The recreation ground lay deserted, waiting for us. I picked the ball out of the net that Grim had just kicked it into.
‘You know who Tim Nordin is, don’t you?’ I asked.
‘Tim …’ Grim said and frowned. ‘Yes. He was Julia’s friend when she was little, but I think he moved away. No one, not even Julia, knows why.’ He dropped the ball to the ground. ‘Why do you ask?’
‘I thought I saw him earlier.’
‘What, you know him?’
‘No, no. But a friend of mine went to nursery with him, so I know who he is.’
I never asked about Julia; I couldn’t. From tomorrow on, she would be going to the same school as me.
THAT FIRST DAY BACK, I didn’t see Julia at all. Didn’t see Grim either. I hung out with my classmates instead, and that felt weird. It wasn’t that I didn’t like them; it was more that I’d hardly seen any of them over the summer, which had been so long and in which so much had happened. I had lived in another dimension for those long months.

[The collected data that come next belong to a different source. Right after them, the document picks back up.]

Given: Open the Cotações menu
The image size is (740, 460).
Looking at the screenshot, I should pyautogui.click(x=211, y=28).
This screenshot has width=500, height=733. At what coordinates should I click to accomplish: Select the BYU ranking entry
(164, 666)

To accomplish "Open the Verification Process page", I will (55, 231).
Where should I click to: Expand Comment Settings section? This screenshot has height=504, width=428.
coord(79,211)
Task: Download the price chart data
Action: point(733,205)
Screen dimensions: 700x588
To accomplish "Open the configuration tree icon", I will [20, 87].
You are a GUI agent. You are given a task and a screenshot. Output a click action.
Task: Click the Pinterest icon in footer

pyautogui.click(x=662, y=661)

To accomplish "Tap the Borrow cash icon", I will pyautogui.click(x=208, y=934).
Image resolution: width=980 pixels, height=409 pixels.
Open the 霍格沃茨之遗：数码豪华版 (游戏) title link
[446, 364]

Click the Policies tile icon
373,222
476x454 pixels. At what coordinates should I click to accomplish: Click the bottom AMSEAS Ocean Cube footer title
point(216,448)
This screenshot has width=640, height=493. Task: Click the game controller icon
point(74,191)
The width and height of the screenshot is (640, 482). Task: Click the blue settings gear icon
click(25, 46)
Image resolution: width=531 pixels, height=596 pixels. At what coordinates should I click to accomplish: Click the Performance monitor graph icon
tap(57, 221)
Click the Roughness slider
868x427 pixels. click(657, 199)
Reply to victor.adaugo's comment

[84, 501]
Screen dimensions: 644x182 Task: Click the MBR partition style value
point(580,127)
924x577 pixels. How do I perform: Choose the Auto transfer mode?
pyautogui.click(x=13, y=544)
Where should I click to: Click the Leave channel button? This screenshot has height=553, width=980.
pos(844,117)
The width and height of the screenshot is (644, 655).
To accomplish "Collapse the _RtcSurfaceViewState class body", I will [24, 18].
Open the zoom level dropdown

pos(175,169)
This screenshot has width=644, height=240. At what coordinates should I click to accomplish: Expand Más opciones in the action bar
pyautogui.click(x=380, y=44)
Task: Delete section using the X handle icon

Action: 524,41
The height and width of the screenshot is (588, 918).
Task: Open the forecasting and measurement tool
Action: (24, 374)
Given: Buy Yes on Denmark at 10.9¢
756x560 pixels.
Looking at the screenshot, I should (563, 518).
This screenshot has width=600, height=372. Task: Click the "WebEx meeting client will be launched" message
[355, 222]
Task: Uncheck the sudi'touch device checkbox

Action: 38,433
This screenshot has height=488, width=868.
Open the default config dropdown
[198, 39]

The second day, I had maths in one of the classrooms at the furthest end of the factory-like building. When I came round the corner, the big corridor was empty. I was a few minutes late, and the lesson had already started. Rows of lockers lined the walls; several of them had already been defaced with graffiti tags. A big, black swastika had been painted on one of the locker doors.
The door to one of the toilets opened and closed, and Julia came walking towards me. She had a ring-binder and a stack of books under one arm, her eyes fixed on a piece of paper that flapped in time with her strides. When she looked up, she froze, and it was this — the look in her eyes — that made the world rock underneath my feet.
‘Hi,’ she said, without stopping.
‘Hi,’ I said, and stopped. ‘How are things?’
‘Confused,’ she said. She looked down at her timetable and carried on past me.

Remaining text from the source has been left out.